Las señales de que dentro de la casa de gobierno se estaba desarrollando otro capítulo trascendente de la crisis se manifestaban con claridad recién detrás del vallado, sobre la explanada de acceso por donde caminaban los invitados y pululaban los choferes de vehículos oficiales y los efectivos de la policía federal. Todo hay que decirlo, en un número no mayor al que desde el 19 de diciembre pasado custodia el lugar: el día y la hora elegidos para la jura permitían presumir que no habría ni piquetes ni cacerolazos que agregaran más nerviosismo a un escenario atravesado por la tensión.
Casi un cuarto de hora tuvieron que esperar los granaderos para que el helicóptero presidencial, procedente de Lomas de Zamora, tocara tierra. En el Salón Blanco, Daniel Scioli ocupaba prematuramente un lugar junto al estrado y Antonio Cafiero se tomaba su tiempo para saludar uno a uno a los ocupantes de la primera hilera de asientos. Sobre el fondo del salón, quienes permanecían de pie contabilizan a los asistentes: Emilio Cárdenas, Guillermo Alchouron, el renunciante viceministro Jorge Todesca y por allí, señalaban, Claudine Marechal, la esposa belga de Lavagna, un ex estudiante de la Universidad de Lovaina. Todavía más al fondo del recinto, junto a la barandilla que pone a raya a los periodistas, el economista del Frepaso y actual directivo de la Corporación del Sur, Arnaldo Bocco, y en otro rincón el ex vocero de Carlos Menem y ex hombre del cavallismo, Guillermo Seita.

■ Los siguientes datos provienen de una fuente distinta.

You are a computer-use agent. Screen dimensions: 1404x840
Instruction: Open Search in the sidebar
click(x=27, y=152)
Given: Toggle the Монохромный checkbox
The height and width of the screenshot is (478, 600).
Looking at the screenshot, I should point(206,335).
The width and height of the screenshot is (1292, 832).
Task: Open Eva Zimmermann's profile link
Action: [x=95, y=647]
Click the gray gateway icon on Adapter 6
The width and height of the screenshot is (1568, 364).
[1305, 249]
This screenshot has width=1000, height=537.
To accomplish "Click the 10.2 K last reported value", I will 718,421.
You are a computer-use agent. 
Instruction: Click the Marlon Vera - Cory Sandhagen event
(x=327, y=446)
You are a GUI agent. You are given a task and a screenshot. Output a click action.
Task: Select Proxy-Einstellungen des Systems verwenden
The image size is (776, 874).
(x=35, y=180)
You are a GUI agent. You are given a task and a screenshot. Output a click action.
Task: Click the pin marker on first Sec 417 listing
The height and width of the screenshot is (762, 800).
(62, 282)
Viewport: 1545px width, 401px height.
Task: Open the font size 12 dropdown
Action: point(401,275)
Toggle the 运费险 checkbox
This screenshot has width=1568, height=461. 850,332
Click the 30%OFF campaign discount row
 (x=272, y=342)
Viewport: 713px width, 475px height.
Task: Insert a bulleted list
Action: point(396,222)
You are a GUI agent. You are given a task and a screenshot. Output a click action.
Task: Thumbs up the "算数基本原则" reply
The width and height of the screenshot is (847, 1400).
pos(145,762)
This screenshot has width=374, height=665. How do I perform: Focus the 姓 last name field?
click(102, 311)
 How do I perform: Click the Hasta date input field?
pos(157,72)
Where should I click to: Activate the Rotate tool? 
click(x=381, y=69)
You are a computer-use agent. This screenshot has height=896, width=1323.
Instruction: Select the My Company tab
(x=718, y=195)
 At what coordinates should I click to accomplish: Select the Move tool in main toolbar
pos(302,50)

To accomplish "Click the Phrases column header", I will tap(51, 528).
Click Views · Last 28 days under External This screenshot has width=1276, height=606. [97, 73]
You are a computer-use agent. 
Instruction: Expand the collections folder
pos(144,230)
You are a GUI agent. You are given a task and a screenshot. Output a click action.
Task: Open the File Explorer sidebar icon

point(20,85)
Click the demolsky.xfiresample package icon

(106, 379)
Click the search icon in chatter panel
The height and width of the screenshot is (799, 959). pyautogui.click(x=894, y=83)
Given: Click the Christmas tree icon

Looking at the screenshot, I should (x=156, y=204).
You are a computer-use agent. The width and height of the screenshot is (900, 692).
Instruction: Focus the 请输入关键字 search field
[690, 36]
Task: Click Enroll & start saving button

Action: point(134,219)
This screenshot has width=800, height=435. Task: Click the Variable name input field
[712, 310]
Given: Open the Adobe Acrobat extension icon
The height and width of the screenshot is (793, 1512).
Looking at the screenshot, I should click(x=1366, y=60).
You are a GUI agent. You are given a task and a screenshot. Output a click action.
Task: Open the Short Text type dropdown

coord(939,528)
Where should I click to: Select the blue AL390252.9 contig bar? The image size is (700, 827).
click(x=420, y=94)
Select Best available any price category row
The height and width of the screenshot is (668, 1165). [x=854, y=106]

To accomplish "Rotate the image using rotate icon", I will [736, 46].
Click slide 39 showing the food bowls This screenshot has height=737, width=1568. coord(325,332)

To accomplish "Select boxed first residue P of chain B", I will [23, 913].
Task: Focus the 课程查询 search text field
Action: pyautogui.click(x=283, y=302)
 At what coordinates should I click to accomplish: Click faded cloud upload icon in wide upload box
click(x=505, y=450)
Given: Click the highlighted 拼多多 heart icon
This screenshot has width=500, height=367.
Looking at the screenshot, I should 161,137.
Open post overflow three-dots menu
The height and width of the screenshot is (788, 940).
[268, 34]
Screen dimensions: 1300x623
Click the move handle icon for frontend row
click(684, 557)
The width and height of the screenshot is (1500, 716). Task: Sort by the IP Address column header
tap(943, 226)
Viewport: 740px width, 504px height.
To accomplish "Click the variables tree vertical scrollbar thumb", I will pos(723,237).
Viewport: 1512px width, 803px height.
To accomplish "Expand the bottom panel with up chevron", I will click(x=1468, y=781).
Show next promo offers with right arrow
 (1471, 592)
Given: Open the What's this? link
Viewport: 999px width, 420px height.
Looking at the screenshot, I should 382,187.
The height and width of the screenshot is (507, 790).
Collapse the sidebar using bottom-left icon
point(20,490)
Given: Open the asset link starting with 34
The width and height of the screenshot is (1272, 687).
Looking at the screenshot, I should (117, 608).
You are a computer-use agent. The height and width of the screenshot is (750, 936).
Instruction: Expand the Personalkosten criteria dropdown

Con Duhalde ingresó un contingente de funcionarios que se abrió en abanico sobre la tarima: lo flanqueaban el presidente de la Cámara de Diputados Eduardo Caamaño y su par del Senado, Juan Carlos Maqueda. Seguían los gobernadores: el salteño Juan Carlos Romero, el bonaerense Felipe Solá, el jefe del Gobierno de la Ciudad Aníbal Ibarra y los todavía sobrevivientes Ignacio de Mendiguren, Ginés González García, José María Jaunarena, Rodolfo Gabrielli, Aníbal Fernández, Jorge Capitanich, Carlos Soria y Carlos Ruckauf. Los que acostumbran a hallar más indicios en las ausencias que en las presencias, echaban de menos a José Manuel de la Sota, Carlos Reutemann y sobre todo a Chiche, que la semana que termina suspendió la presentación de su libro.
El faltazo del titular del Banco Central, Mario Blejer, no era imputable, como se tejió de urgencia, a desacuerdos teóricos con Lavagna sino al sabbath. Ortodoxo también en sus creencias religiosas, Blejer es inhallable, ocurra lo que ocurra, desde el viernes al anochecer cuando aparece la primera estrella. Por lo demás, las circunstancias y obvias diferencias de estilo habían aventado del Salón Blanco las alpacas lustrosas, los brillos y los dorados que caracterizaron el protocolo menemista. Entre una masa de hombres vestidos de oscuro, sólo eran perceptibles dos melenas rubias del peronismo bonaerense: las de Graciela Giannettasio y Mabel Müller.
Un aplauso compacto y breve rubricó el “sí, juro” de Lavagna. El himno fue seguido con expresión ensimismada por Duhalde quien, una vez cumplidas las formalidades, se retiró rumbo a Olivos mientras el flamante ministro entusiasmaba a los reporteros con una rueda de prensa que no sería tal. El acto había terminado. Y “el lunes empieza de nuevo la montaña rusa”, dijo, descarnado, un hombre alto, rubio y de gafas que, podría jurarse, no hacía sino ponerle nombre al fantasma que vagaba por el recinto y anidaba en la cabeza de todos, incluida la del Presidente.